## Passage to read
■ ■ ■

Familiarity with Lisp helps understand this concept, because creating a new
"DSL" there is so easy that you treat it just like creating a new class or
interface, and not as some kind of great endeavour that most people mean when
thinking about DSLs today.

------
chipsy
The analogy to math always lingers in my mind: before we had efficient, well-
understood formulas, we would always rely on lookup tables to solve real
problems. True of construction in ancient Egypt - also true of many
programming problems today.

I got into an argument the other day about the idea of using fewer names for
things in code - I wasn't doing a stellar job of articulating the point since
the obvious rebuttal is "if you aren't using a name what are you going to use
instead?"

But it happens so often that what you are - or should be - implementing is not
a business rule, but supporting computation - and in the latter, naming is
relatively unimportant. And when you do finally reach business logic, it turns
out to flow more smoothly if you allow a procedure to be a complex "train
station" or "Manhattan Island" and don't carve it up unnecessarily, because
more is done with fewer variables or more obviously short-lived and temporary
variables. Fewer things get passed around, thus fewer things need names. And
the code is generously imperative but can be understood because a top-to-
bottom reading is possible.

Using more table-driven code just happens to be one particularly effective way
of streamlining logic and named fields out - it's more effective than most
uses of OO abstraction because it is a concrete specification of
possibilities, yet it doesn't preclude extension in any dimension.

------
bikeshack
I solve this with the Cynefin Framework:

[https://www.youtube.com/watch?v=N7oz366X0-8](https://www.youtube.com/watch?v=N7oz366X0-8)

What I love about Dave's work is that it's very Zen and self similar to
nature. The more I observe complex systems, the more I realize they are just
like self-organized nature. Complexity begets complexity. Novelty begets
novelty. These ideas are not new.

■ ■ ■

Extract everything from "But it happens" down to "reading is possible." from the forum thread on naming and table-driven code, copying it word for word.

## Data block

■ ■ ■

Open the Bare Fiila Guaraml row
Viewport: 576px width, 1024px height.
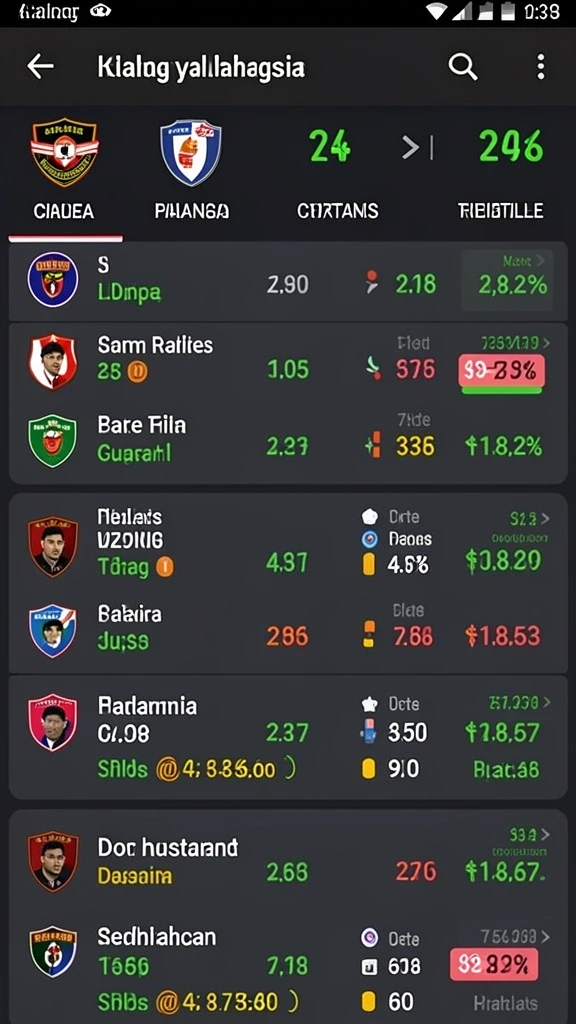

■ ■ ■

## Result of the exercise
But it happens so often that what you are - or should be - implementing is not
a business rule, but supporting computation - and in the latter, naming is
relatively unimportant. And when you do finally reach business logic, it turns
out to flow more smoothly if you allow a procedure to be a complex "train
station" or "Manhattan Island" and don't carve it up unnecessarily, because
more is done with fewer variables or more obviously short-lived and temporary
variables. Fewer things get passed around, thus fewer things need names. And
the code is generously imperative but can be understood because a top-to-
bottom reading is possible.